6. Hydrogen in Air Transportation

Civil aviation is actively exploring alternative fuels, with hydrogen and e-Kerosene emerging as two promising options [141]. E-Kerosene, a ready-to-use fuel produced by reacting green hydrogen with CO₂ from Direct Air Capture (DAC) technologies, produces 90% fewer greenhouse gas emissions over its life cycle than fossil jet fuel A/A-1. Additionally, e-Kerosene’s lack of sulfur and lower NOx emissions from combustion compared to fossil jet fuels help to mitigate the non-CO₂ effect [142]. Nevertheless, when accounting for non-CO₂ effects, e-Kerosene’s greenhouse effect reduction compared to fossil jet fuel A/A-1 is approximately 50% [142]. The utilization of green hydrogen as a direct final energy carrier could potentially achieve 100% reduction in CO₂ emissions from fuel combustion.

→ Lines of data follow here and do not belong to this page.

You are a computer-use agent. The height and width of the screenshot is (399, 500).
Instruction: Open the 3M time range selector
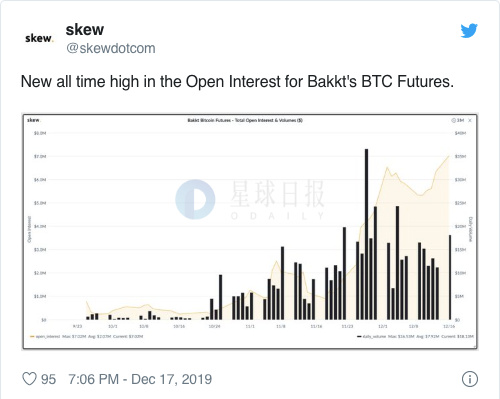(x=460, y=120)
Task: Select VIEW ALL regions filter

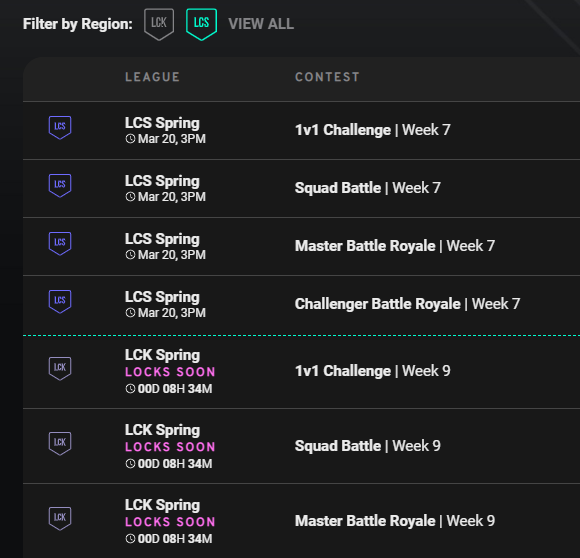Action: [x=261, y=24]
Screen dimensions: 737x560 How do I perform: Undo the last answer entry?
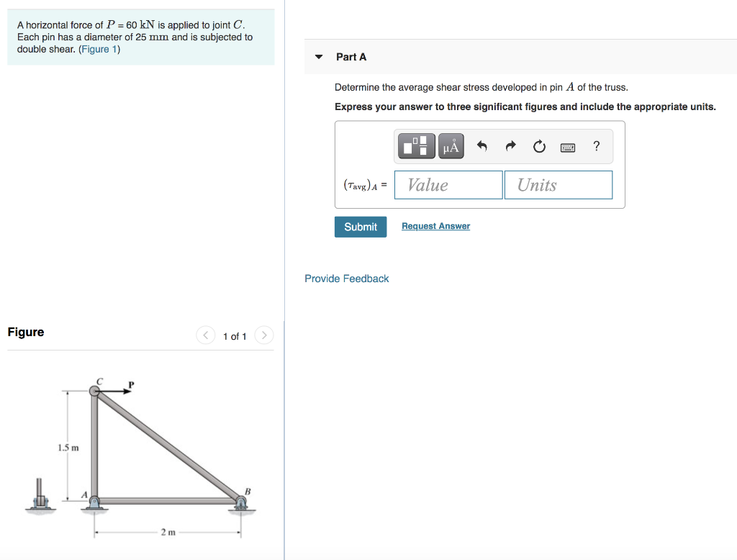tap(481, 145)
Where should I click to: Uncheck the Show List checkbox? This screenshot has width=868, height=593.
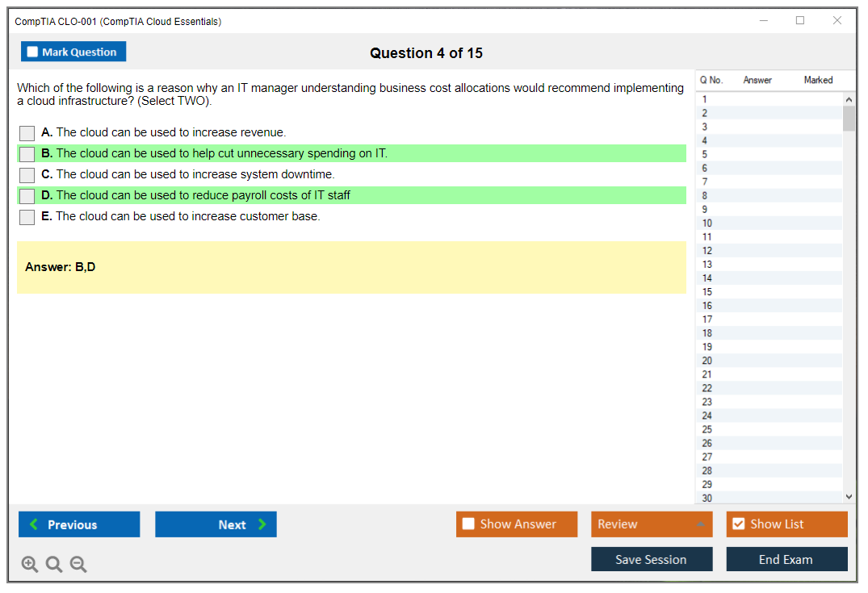738,524
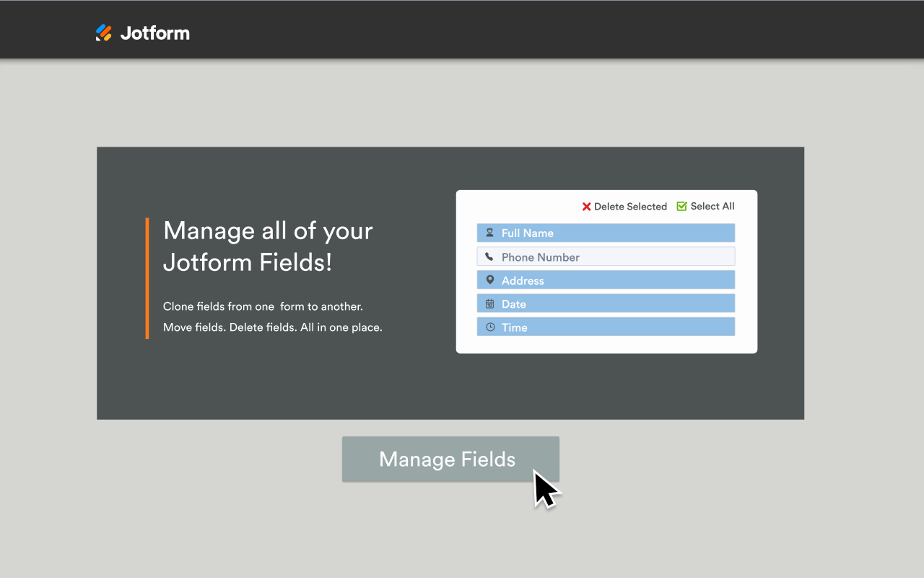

Despite uncertainties about the feasibility of direct hydrogen use as an end-use energy carrier in commercial aviation, Airbus has announced plans to launch a long-range hydrogen-powered aircraft in 2035 [143]. However, differing opinions on the role of hydrogen in aviation have been voiced, with the CEO of Boeing stating that it will not play a major role until 2050 [144]. The commercial viability of these alternative fuels depends on factors such as infrastructure, technology maturity, cost, and environmental impact, and further research and development efforts are required to address these challenges.